It has long been known that cigarette advertising has targeted the African American community. It also is a well-known fact that blacks are at an increased risk for lung cancer even though they smoke about the same amount as other races, according to the American Lung Association
That is why there was so much alarm last week when it was revealed that the top distributor of the soon-to-be banned spice-flavored clove cigarettes will offer a replacement product: new filtered cigars, flavored with clove, vanilla and cherry, according to the Associated Press
The concern is that African American teens will be disproportionately targeted and enticed by the product, which is imported by Kretek International, Inc
. If so, it could undercut smoking rates among black teens that have declined over the last decade. Between 1997 and 2007, the nation saw the smoking rate among African American teens decline 49 percent from 22.7 to 11.6, according to a study by the Centers for Disease Control and Prevention. In 2006, 5.5 percent of African American middle school students smoked cigarettes, compared to 6.5 percent among non-Hispanics and 6.8 among Hispanics, the study shows.

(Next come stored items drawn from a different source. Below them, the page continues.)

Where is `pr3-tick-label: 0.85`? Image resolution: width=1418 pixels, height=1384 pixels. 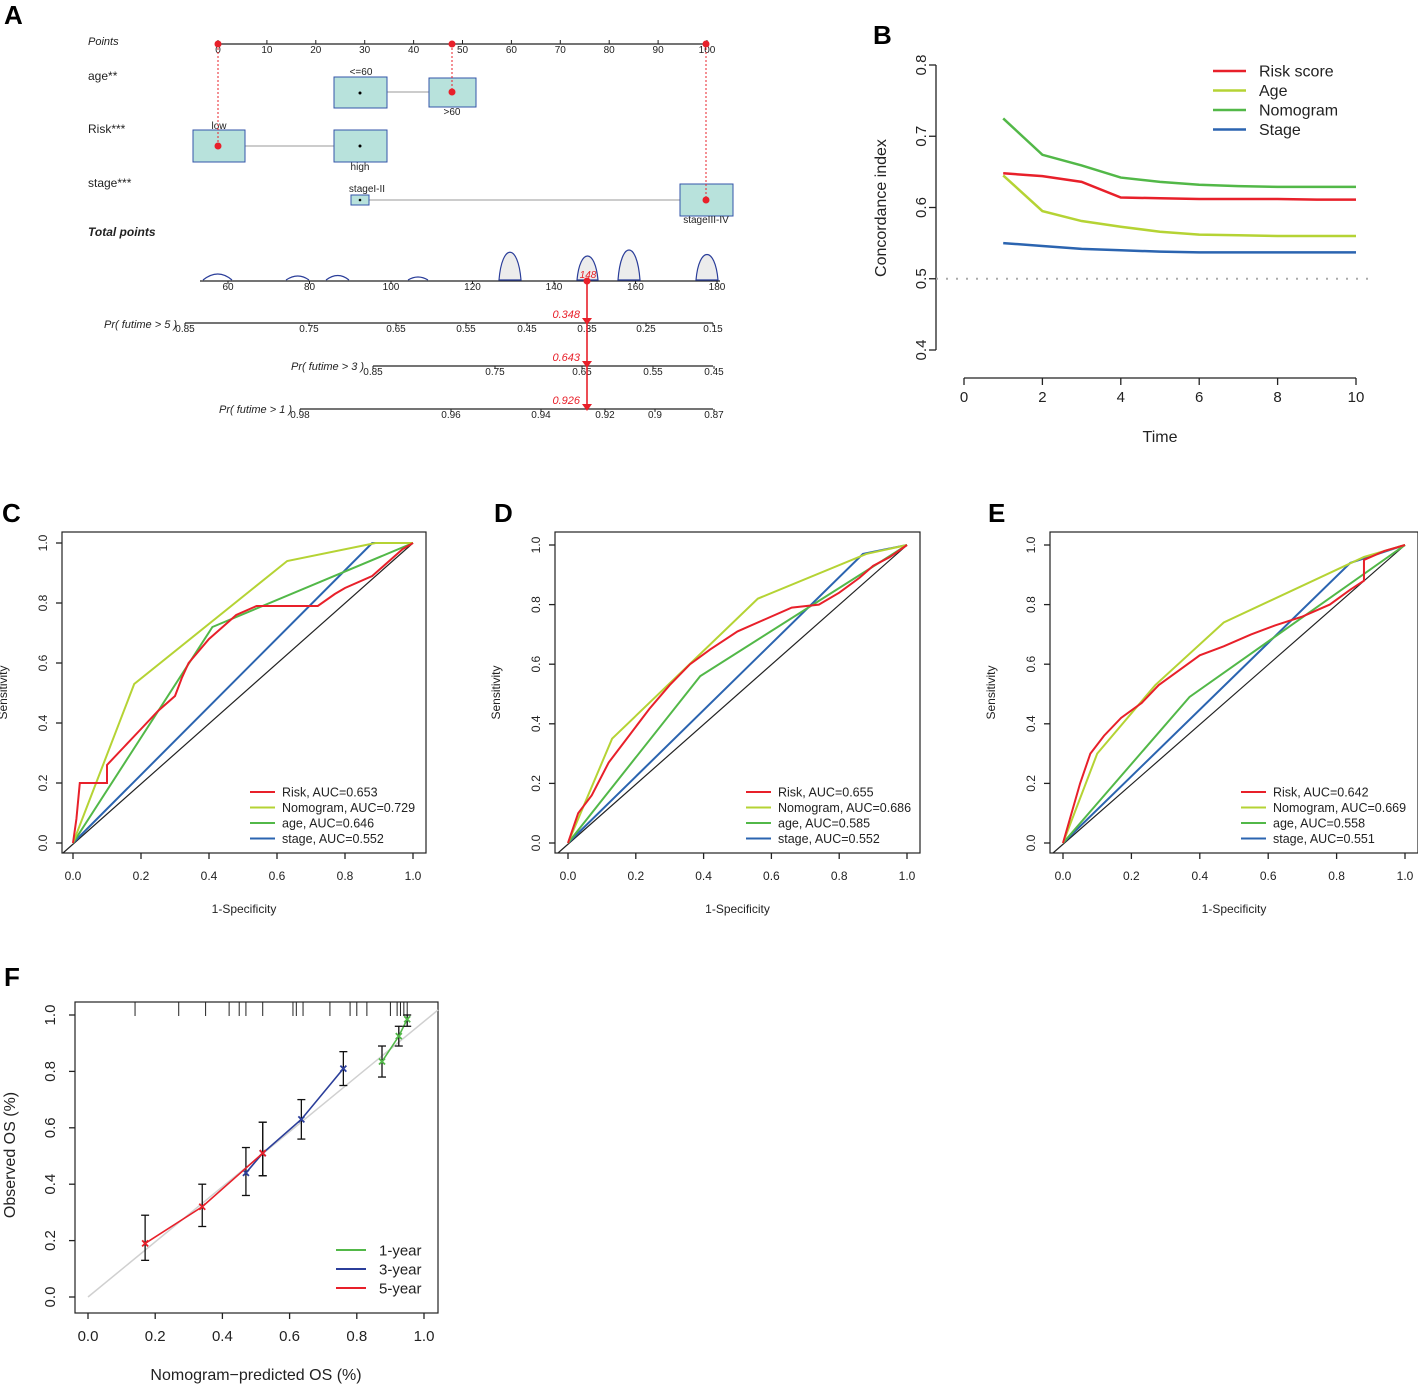 pr3-tick-label: 0.85 is located at coordinates (373, 372).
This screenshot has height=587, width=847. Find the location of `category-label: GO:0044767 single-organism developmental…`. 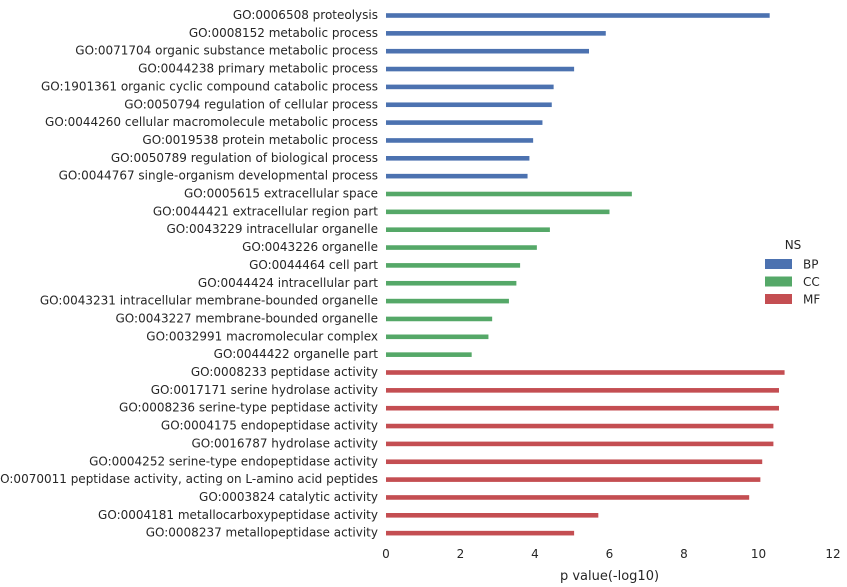

category-label: GO:0044767 single-organism developmental… is located at coordinates (218, 176).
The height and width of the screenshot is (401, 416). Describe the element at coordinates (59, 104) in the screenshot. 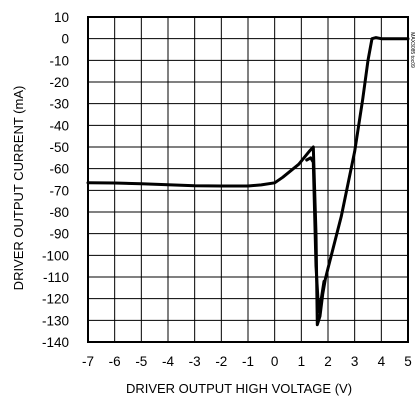

I see `y-tick-label: -30` at that location.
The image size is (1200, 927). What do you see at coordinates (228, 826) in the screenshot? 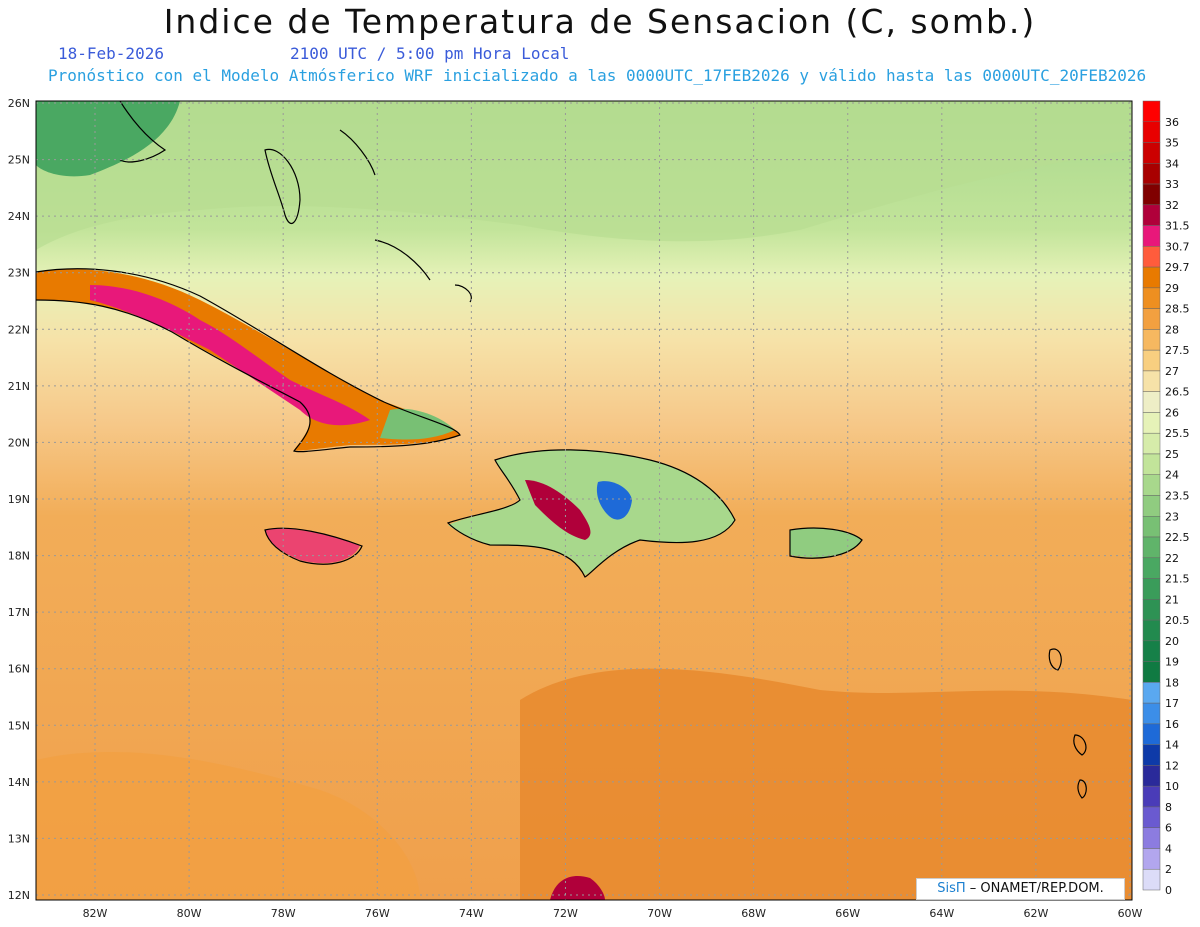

"African American communities have been bombarded with cigarette advertising,'' according to a report by the U.S. Department of Health and Human Services. "Since the signing of the Master Settlement Agreement (MSA) in 1998 through 2005, the average youth in the United States is annually exposed to 559 tobacco ads, every adult female 617 advertisements, and every African American adult 892 ads.''
The Food and Drug Administration
recently banned the sale of flavored cigarettes in an effort to stop the sale of products that attract teens. The move comes just months after President Barack Obama signed legislation giving the F.D.A. the authority to regulate tobacco products.